→ **ACTIVITY**: Your answer should be the full data, transcribed exactly, with no pictures in it.

→ **Records from a collection**:
^^^^

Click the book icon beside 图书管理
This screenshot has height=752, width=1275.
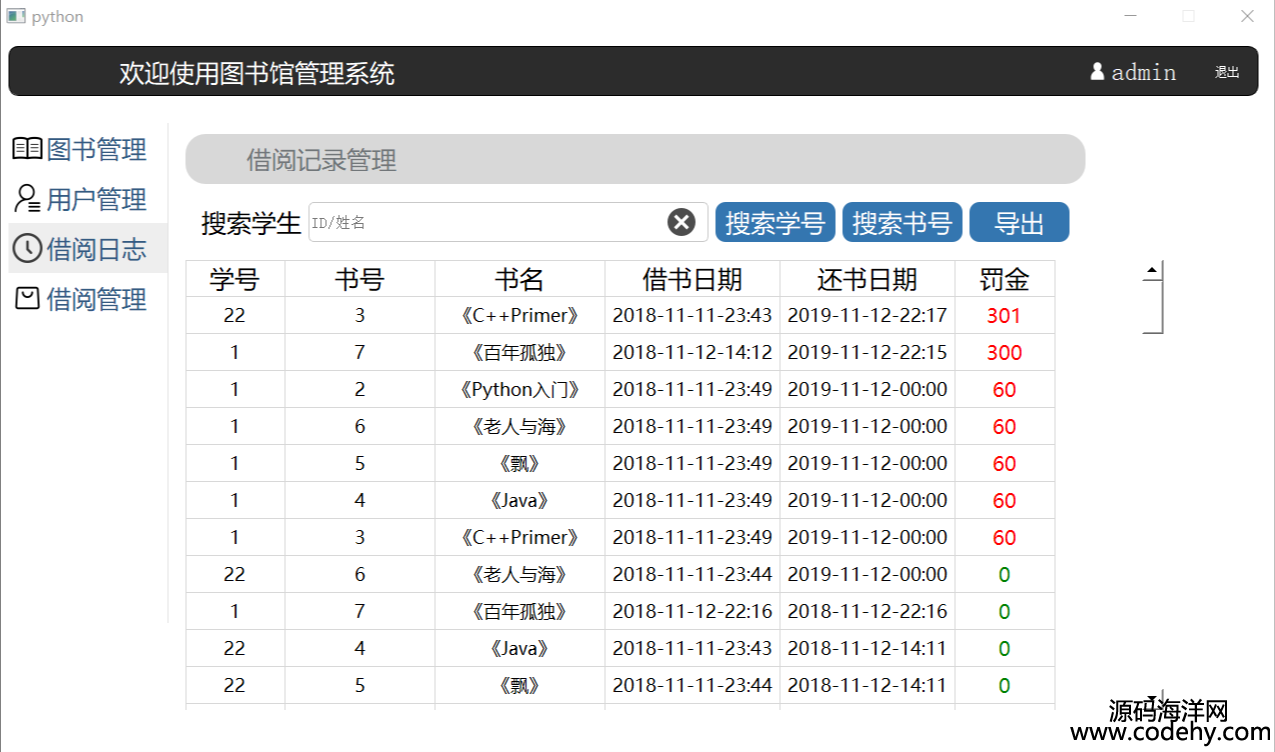pyautogui.click(x=27, y=149)
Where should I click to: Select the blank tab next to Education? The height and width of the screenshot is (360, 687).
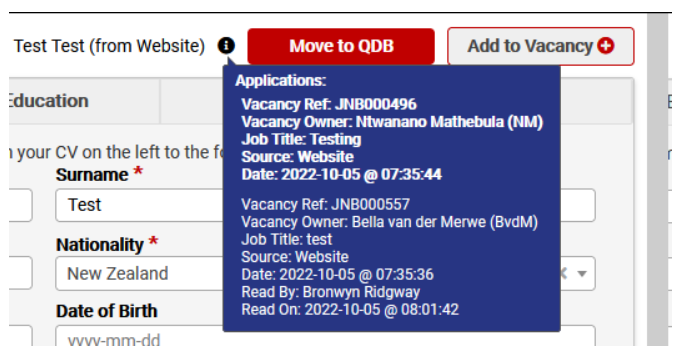(192, 101)
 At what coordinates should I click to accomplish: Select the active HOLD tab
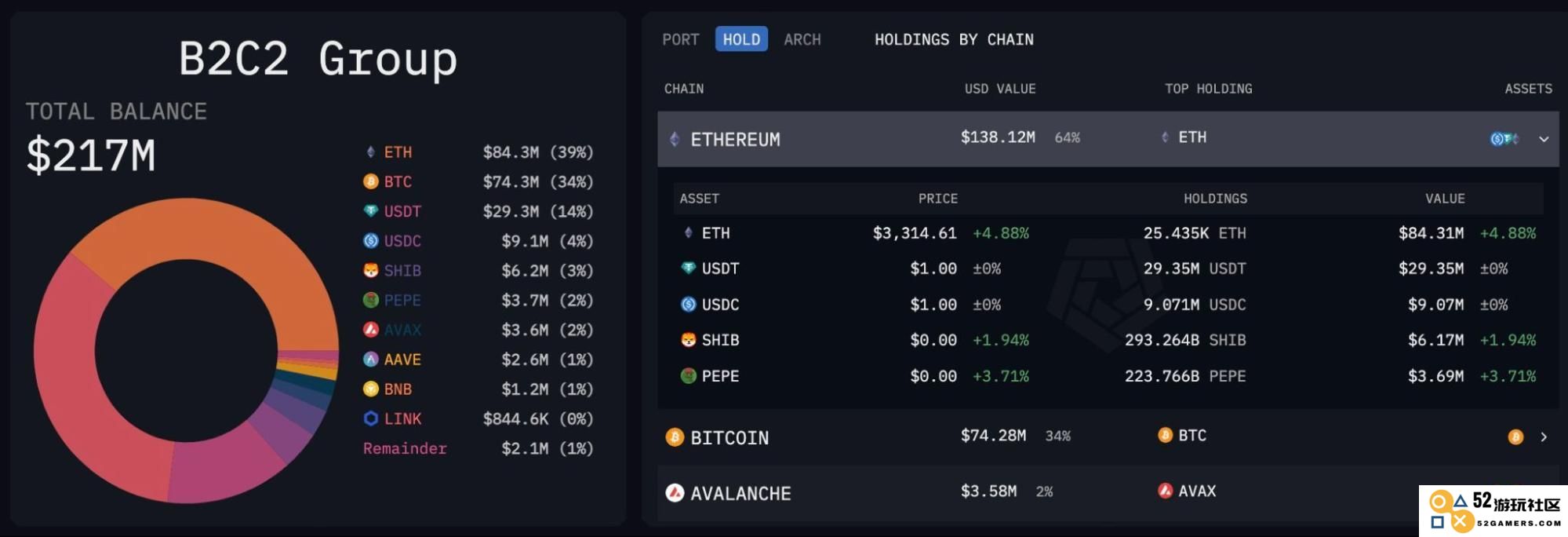point(741,39)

^^^^

→ **EXERCISE SOLUTION**:
Click the book icon beside 图书管理
This screenshot has height=752, width=1275.
pyautogui.click(x=27, y=149)
Where should I click to: Select the blank tab next to Education? The height and width of the screenshot is (360, 687).
(192, 101)
 At what coordinates should I click to accomplish: Select the active HOLD tab
point(741,39)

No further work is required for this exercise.